With the willing collaboration of the trade unions, it has held in place all of the cuts made by the previous Fianna Fáil-Green Party government and imposed billions more of its own. Last December, the budget of Finance Minister Michael Noonan contained more than €3.8 billion in spending cuts and tax hikes, and this year’s spending plans are expected to include at least €3.5 billion in similar measures.

An Irish Times report revealed that another €1 billion in cuts to health alone will be required next year to meet troika preconditions, roughly 8 percent of the overall budget. The €260 million of cuts announced for this year have provoked public anger, as they target many life-saving services. At least 200 home care packages for the elderly and disabled will be eliminated, as will many home help staff positions. Across the health service, overtime pay has also been reduced.

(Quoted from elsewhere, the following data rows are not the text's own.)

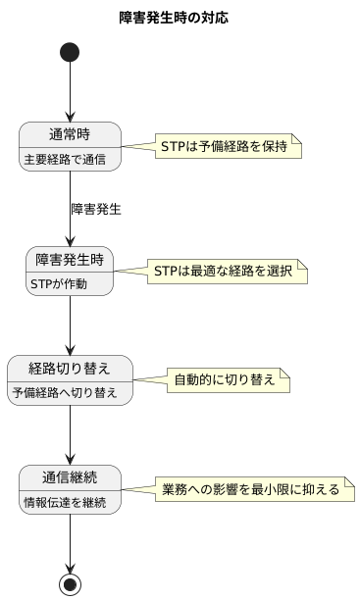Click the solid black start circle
tap(70, 52)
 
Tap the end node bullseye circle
tap(70, 584)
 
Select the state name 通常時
tap(70, 135)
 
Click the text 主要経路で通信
tap(65, 158)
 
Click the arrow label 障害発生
tap(96, 209)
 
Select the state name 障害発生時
tap(70, 260)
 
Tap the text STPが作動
tap(59, 283)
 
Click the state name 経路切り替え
tap(70, 369)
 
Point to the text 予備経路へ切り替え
tap(70, 392)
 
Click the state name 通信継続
tap(70, 477)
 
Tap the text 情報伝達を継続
tap(65, 501)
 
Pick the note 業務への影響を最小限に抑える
tap(250, 488)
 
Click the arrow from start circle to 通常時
tap(70, 93)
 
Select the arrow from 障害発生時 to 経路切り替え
tap(70, 324)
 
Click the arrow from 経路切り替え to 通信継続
tap(70, 432)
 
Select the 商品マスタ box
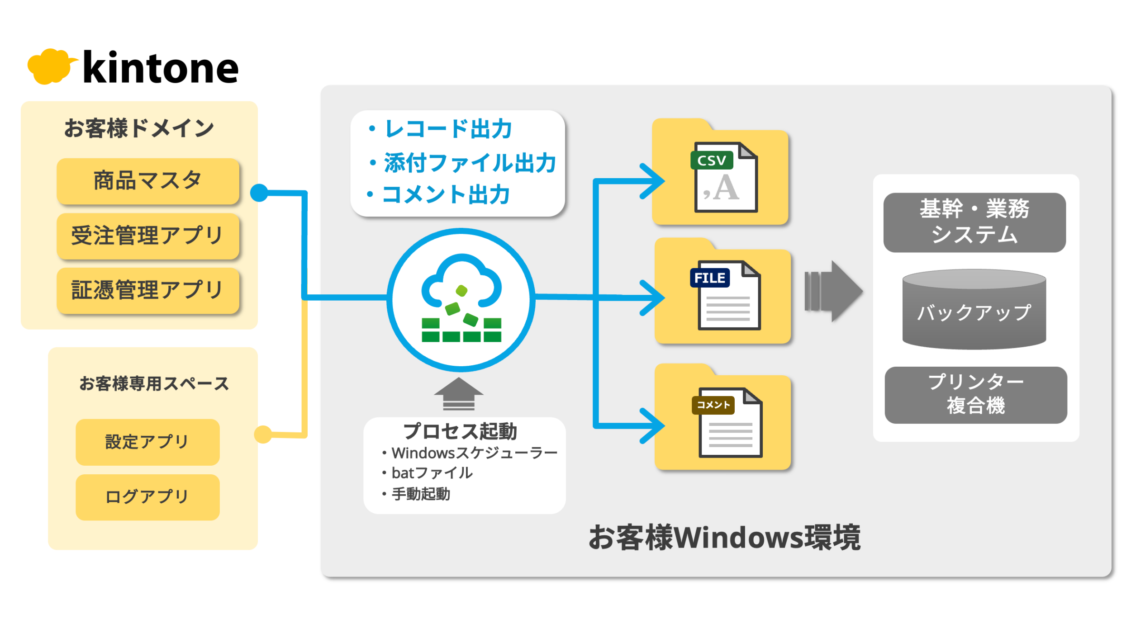(148, 181)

Much worse is to come. Discussions are under way for the wholesale privatisation of all remaining public services, with the education, health, justice and local authority departments having been ordered to make plans to deliver services more “efficiently” with private sector involvement. The minister for public expenditure and reform, Labour’s Brendan Howlin, led the demands for more private involvement, stating that the Croke Park Agreement between the government, employers and trade unions was being used as a “shield for inactivity” and that the pace of reform should be quickened.

This campaign is being led by attacks on public service workers, who are being presented in the media as privileged and overpaid. Calls have intensified for the Croke Park Agreement to be ditched to enable more pay cuts.

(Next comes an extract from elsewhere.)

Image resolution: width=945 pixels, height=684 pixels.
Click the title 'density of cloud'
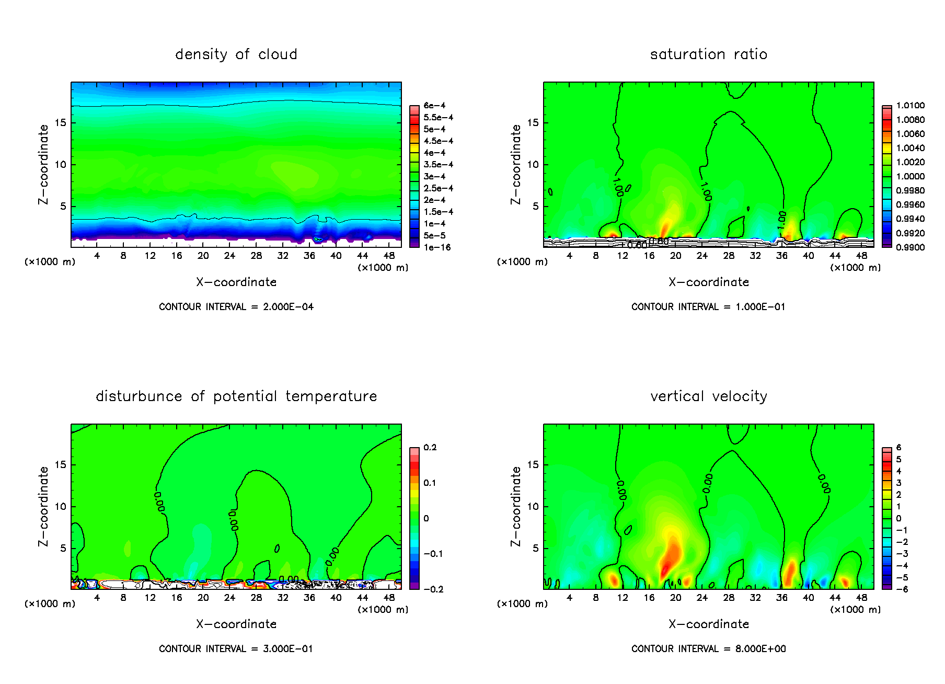pyautogui.click(x=236, y=54)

Colm McCarthy, a leading government adviser who has authored many of the budget-cutting proposals in recent years, wrote recently in the Irish Independent that the government had tied its hands by promising at the last elections not to cut public service pay and welfare payments, and not to increase income tax. “In the national interest, all three of these commitments should now be abandoned,” he argued.

There is growing support within the government for this agenda, with Fine Gael chairman Charlie Flanagan declaring on Monday that he supported the renegotiation of Croke Park. Labour ministers Pat Rabitte and Ruairi Quinn have also indicated their willingness to change the terms of the agreement, but Taoiseach (Prime Minister) Enda Kenny has for the time being ruled it out.

The claim that any section of the working class in Ireland is enjoying a comfortable lifestyle with overpaid jobs is grotesque. In the public sector, as Howlin recently boasted, 28,000 jobs have been eliminated over the past several years, with the government targeting a further cut of 10,000 by the end of its time in office. Public sector departments have operated a hiring freeze since 2010, and in those areas where new staff have been employed such as teachers, they have received massive pay cuts.

Unemployment remains at close to 15 percent, one of the highest rates in the euro zone. The jobless rate has been used as a battering ram to drive down wages, as shown by a recent study by the Conference Board noting that Ireland was the EU member that had managed to cut labour costs most since the onset of the crisis.

Overall unit labour costs have fallen by 6.3 percent, but some areas have suffered a much steeper decline, such as manufacturing, which has seen costs slashed by a staggering 42 percent.

This social counter-revolution has been fully supported by the trade unions. Notwithstanding the widespread criticism of Croke Park within ruling circles, the agreement has directly led to at least €1.5 billion in savings in the public sector. The four-year strike ban it enforces has been loyally policed by the trade unions, which have smothered every attempt by workers to defend their jobs and working conditions.

In the face of the latest calls for privatisation and pay cuts, all the unions could muster were meek pleas that no “compulsory redundancies” be imposed, and that “consultations” should be held on any proposals for cuts.